» **解く問題**
A. 大田原市についての文章と照らし合わせ、次の(i)〜(iii)が文章の内容に合うかどうかを「はい」か「いいえ」で答えよ。判断の決め手となる文章中の語句もそのまま引用すること。(i) 大田原市の人口は5万人を下回っている。(ii) 東北本線は明治24年に全線が開通した。(iii) 当初の計画では、東北線は大田原を通らないことになっていた。
B. 大田原市についての文章に出てくる「明治〇年」という形の年をすべて挙げよ。
C. 大田原市と東北線についての文章を、最後の文の後から書き進めよ。

» **提示された文章**
————————
大田原市は県の北部にある、人口54,000人余りの市です。室町時代後期から、大田原氏の城下町として栄え、また旧奥州街道の宿場町としても賑っていました。明治以降も、旧制中学が置かれたり、県の出先機関がおかれたりして、正に県北の中心都市として発展して来ました。しかしながら、高度成長期あたりから、どうも元気がなくなって来たように感じられます。
これについて、面白い話を聞いた事があります。現在のJR東北本線は、明治16年に建設が始まり、明治18年に大宮〜宇都宮間が開通し、順次建設が進み、明治24年に全線が開通します。当初の計画では、東北線は大田原を通過する計画だったそうです。しかしながら、当時の大田原の住民は、この計画に大反対をしたそうです。騒音とか煤煙とかがその理由だったのだと思います。
————————
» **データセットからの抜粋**
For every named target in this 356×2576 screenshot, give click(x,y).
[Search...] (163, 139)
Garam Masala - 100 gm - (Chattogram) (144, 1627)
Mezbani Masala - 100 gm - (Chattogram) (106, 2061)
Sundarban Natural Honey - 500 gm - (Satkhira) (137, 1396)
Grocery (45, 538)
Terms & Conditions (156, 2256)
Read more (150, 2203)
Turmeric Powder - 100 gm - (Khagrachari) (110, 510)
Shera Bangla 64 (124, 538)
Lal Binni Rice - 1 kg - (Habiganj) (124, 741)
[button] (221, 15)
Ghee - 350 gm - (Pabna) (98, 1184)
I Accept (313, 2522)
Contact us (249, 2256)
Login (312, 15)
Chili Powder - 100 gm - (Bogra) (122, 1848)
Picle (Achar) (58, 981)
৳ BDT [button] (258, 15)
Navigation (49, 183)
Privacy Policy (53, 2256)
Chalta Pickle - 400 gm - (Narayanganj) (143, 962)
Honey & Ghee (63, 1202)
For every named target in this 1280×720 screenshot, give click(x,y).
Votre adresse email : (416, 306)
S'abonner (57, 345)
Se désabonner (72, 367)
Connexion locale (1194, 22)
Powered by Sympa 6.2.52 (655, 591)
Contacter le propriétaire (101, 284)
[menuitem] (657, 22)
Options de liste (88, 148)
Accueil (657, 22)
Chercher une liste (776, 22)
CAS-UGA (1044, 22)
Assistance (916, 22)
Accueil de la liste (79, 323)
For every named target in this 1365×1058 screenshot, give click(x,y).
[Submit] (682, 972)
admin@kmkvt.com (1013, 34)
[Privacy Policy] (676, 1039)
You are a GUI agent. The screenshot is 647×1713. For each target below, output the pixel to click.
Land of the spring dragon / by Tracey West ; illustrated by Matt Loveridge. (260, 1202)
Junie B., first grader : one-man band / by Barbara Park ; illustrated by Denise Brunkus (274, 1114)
————————
» **問題ごとの解答**
A.
(i) いいえ。「人口54,000人余りの市です」
(ii) はい。「明治24年に全線が開通します」
(iii) いいえ。「当初の計画では、東北線は大田原を通過する計画だったそうです」

B. 明治16年、明治18年、明治24年

C.
このため、東北線は計画を変更して西側に線路が移動され、今の那須塩原市、かつての西那須野町、黒磯市を通過するようになりました。更に、国道4号線も、この東北本線に沿うように建設されました。昭和57年には、東北新幹線も建設され、黒磯市内に那須塩原駅ができています。現在、この那須塩原市は人口も増え、元気な地域になっております。
これに対して、大田原市の方も、国際医療福祉大学を誘致したりして、それなりに頑張っているとは思います。大田原市は、隣接する湯津上村と黒羽町との合併で、人口8万人程度の市になるようです。頑張ってもらいたいと思います。
しかし、昔の住民が、鉄道の敷設で、大きな影響を受けるとは、夢にも思わなかったと思います。将来を見通して判断することの難しさを感じますね。